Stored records
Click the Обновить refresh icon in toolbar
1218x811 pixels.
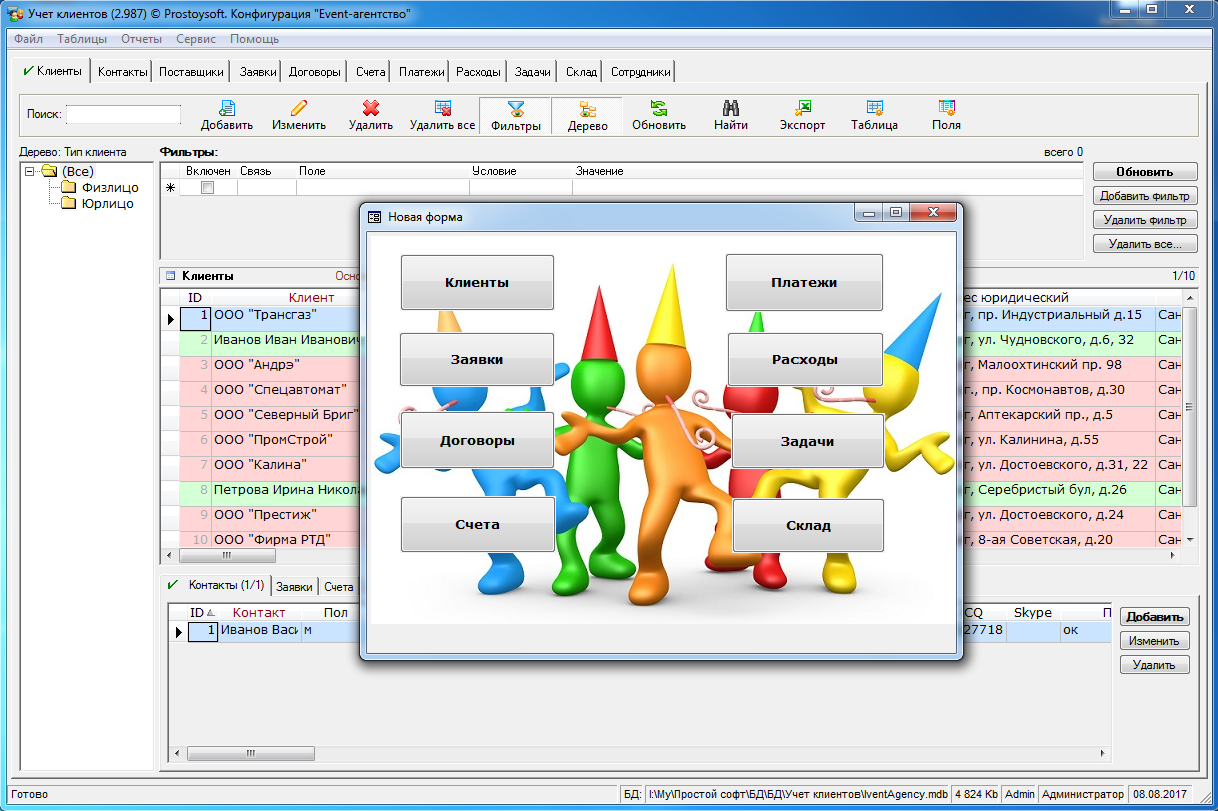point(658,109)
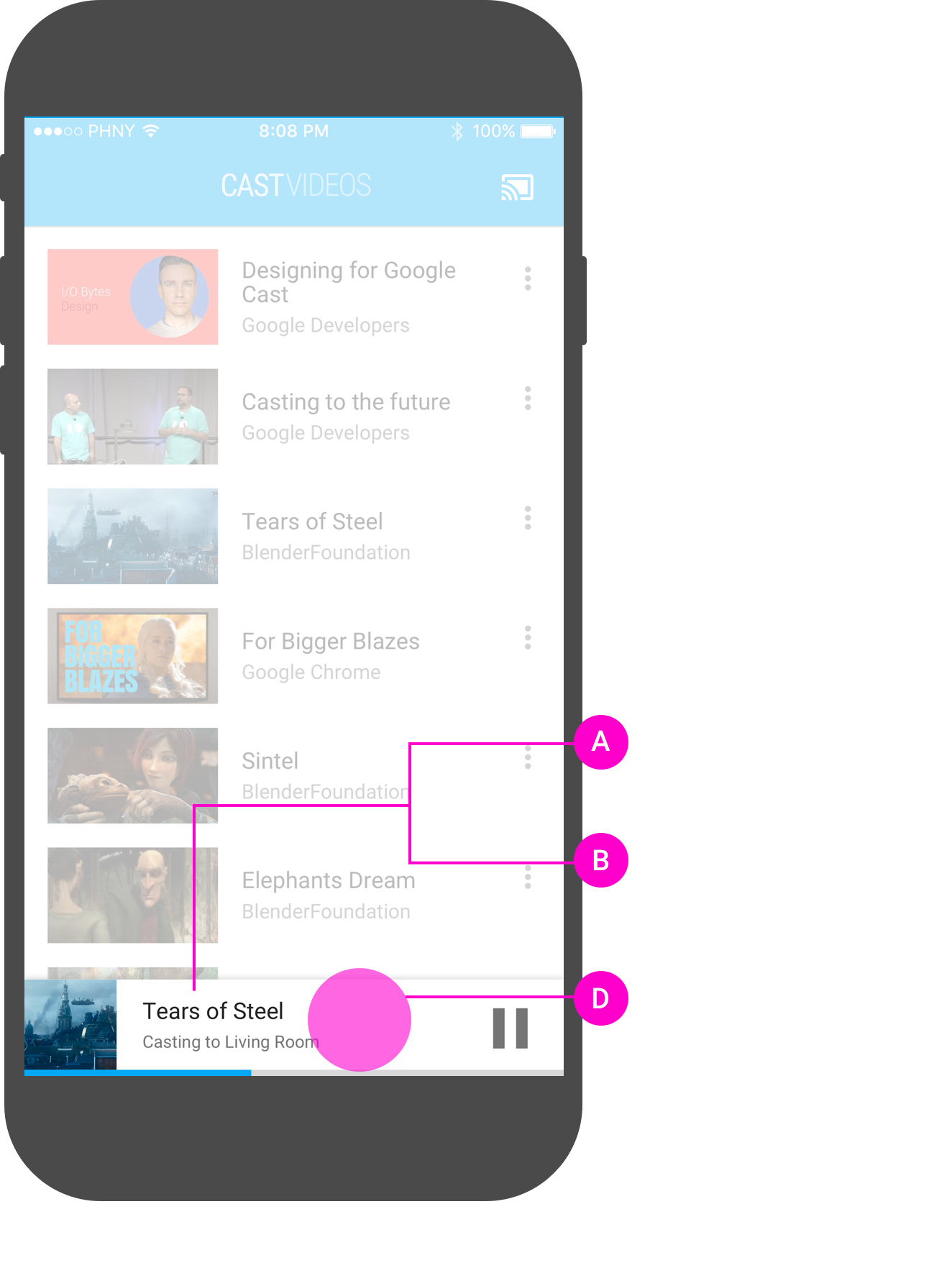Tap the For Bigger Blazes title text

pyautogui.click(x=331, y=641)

» **What you are asked to do**
Omitting all pictures, reproduce the records above in their entirety.

» **Result of this exercise**
Click the Обновить refresh icon in toolbar
1218x811 pixels.
point(658,109)
Tap the For Bigger Blazes title text

pyautogui.click(x=331, y=641)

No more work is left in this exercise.